Kapolres Labuhanbatu, AKBP Bernhard L Malau melalui Kasi Humas, AKP Syafrudin menjelaskan keberhasilan ungkap kasus tersebut kepada awak media, Kamis, 12 Desember 2024.
Dijelaskannya, penangkapan bermula dari laporan masyarakat yang mencurigai adanya kendaraan Toyota Calya berwarna hitam dengan nomor polisi BK 1964 VQA yang membawa penumpang dari Tanjungbalai menuju Dumai.
Berdasarkan informasi tersebut, tim Polres Labuhanbatu langsung bergerak dan menghentikan kendaraan tersebut di wilayah Aek Kanopan.
Di dalam mobil, polisi menemukan enam orang penumpang, terdiri dari tiga laki-laki, tiga perempuan, dan seorang sopir berinisial SR.
Terduga pelaku perdagangan orang yang diringkus Satreskrim Polres Labuhanbatu saat berada di Mapolres Labuhanbatu. (Foto: Joko/Ketik.co.id)
Dari hasil interogasi awal, lima dari enam penumpang mengaku akan berangkat ke Malaysia melalui Dumai untuk bekerja. Dua perempuan di antaranya mengaku difasilitasi oleh seorang agen berinisial MM (59) seorang pria warga Air Joman, Asahan.
MM, yang juga berada di dalam mobil, tidak dapat menunjukkan dokumen resmi atau izin terkait keberangkatan pekerja migran tersebut.
Barang-barang yang diamankan dari kendaraan termasuk satu KTP, tiga pasport, uang tunai Rp1.508.000, dua unit telepon genggam, satu buku tabungan beserta kartu ATM, uang Ringgit Malaysia sebesar RM 23, dan dua lembar tiket perjalanan dari Tanjungbalai ke Dumai.
"Pengungkapan ini merupakan langkah tegas kepolisian dalam memberantas tindak pidana perdagangan orang yang merugikan banyak pihak, terutama calon pekerja migran," terang Kasi Humas, AKP Syafrudin.
Pihaknya, akan terus berupaya memutus mata rantai perdagangan orang yang dilakukan secara ilegal.

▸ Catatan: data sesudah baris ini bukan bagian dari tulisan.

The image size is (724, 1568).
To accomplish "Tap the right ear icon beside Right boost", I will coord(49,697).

Kasus tersebut pun akan diproses sesuai hukum yang berlaku.
Dari tindakan itu, tersangka kini dijerat Pasal 4 Jo Pasal 10 dan Pasal 12 Undang-Undang RI Nomor 21 Tahun 2007 tentang Pemberantasan Tindak Pidana Perdagangan Orang, serta Pasal 81 dan/atau Pasal 83 Undang-Undang RI Nomor 18 Tahun 2017 tentang Perlindungan Pekerja Migran Indonesia. Tersangka diancam hukuman pidana penjara minimal tiga tahun dan maksimal 15 tahun.

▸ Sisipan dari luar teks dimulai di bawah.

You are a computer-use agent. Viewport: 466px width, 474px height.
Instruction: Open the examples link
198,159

"Kami mengimbau masyarakat untuk lebih waspada terhadap modus-modus serupa dan segera melaporkan jika menemukan aktivitas mencurigakan terkait perdagangan orang atau pengiriman pekerja migran ilegal. Keamanan dan perlindungan warga negara adalah prioritas utama," tegas Syafrudin. (*)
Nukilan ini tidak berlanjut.